You’ll also want to make it easy on the buyer by grouping similar items together. Sort clothes by size, organize books and DVDs. And run an extension cord out to your sale if you are selling electronics so that customers can plug them in to see if they work.
And don’t forget to do a pocket check on your sale items to be sure a $20 isn’t hiding out in a pocket of some old jeans or purse.
Sale experts say the colored dot stickers work best. Instead of individually pricing each item, use the colored dots to define prices – red stickers mean items are $1, green stickers mean items are 50 cents, and so on. Another proven method is to have a table with a fixed price for everything.
If you’re planning on ”sailing,” remember that cash is king at yard sales, so hit up an ATM before you hit the road.
Avoid getting overwhelmed by the amount of sales by checking out the map inside and planning your route. Higher-end items will likely be found in pricier neighborhoods, while antiques can likely be found in older neighborhoods, where generations of families have lived.

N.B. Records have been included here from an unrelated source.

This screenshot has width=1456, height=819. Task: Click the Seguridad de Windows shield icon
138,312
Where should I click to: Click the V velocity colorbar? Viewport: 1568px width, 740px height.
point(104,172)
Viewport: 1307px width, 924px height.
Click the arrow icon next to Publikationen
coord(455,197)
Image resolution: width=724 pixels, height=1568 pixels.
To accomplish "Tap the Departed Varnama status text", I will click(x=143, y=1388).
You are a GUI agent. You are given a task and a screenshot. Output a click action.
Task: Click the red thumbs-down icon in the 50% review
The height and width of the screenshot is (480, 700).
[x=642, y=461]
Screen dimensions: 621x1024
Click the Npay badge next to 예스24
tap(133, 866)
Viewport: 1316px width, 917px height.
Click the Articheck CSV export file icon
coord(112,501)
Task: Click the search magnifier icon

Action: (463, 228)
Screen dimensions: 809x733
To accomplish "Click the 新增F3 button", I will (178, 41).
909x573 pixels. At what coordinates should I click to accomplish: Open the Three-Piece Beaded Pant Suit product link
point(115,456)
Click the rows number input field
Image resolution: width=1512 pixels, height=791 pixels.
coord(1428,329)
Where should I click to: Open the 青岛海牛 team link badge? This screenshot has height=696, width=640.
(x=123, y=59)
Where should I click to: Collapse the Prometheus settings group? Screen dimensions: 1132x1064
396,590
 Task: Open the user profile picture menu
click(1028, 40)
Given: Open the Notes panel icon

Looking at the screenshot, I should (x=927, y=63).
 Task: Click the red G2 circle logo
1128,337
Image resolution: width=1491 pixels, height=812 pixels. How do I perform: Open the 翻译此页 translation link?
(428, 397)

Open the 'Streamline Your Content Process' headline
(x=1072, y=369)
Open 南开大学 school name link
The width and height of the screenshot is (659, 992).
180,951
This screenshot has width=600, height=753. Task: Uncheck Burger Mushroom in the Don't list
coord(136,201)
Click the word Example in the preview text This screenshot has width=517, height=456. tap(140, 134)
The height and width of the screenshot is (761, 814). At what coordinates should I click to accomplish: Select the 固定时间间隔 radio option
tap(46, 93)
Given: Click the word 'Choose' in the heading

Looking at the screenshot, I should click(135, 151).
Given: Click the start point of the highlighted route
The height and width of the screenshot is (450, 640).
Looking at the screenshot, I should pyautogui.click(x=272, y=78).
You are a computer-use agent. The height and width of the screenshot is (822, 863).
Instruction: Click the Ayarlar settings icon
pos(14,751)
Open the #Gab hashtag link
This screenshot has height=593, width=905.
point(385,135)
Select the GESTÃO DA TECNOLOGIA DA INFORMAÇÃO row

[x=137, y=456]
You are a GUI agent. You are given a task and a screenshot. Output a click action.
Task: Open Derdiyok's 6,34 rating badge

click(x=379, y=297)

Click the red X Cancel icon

The cream of the crop can be found within the first half-hour of the sale, so if you’re looking for products to resell, you might want to be an early bird this weekend. If you’re looking for great deals, try showing up near closing time, as sellers will be more prepared to lower their prices and maybe even give it away.
Amberg said she wants people to ”Drive carefully and have a great time – but don’t double-park,” she said, laughing. ”We understand this is a big event and it should be fun for everyone. The best way to do that is to follow the rules and be respectful to everyone.”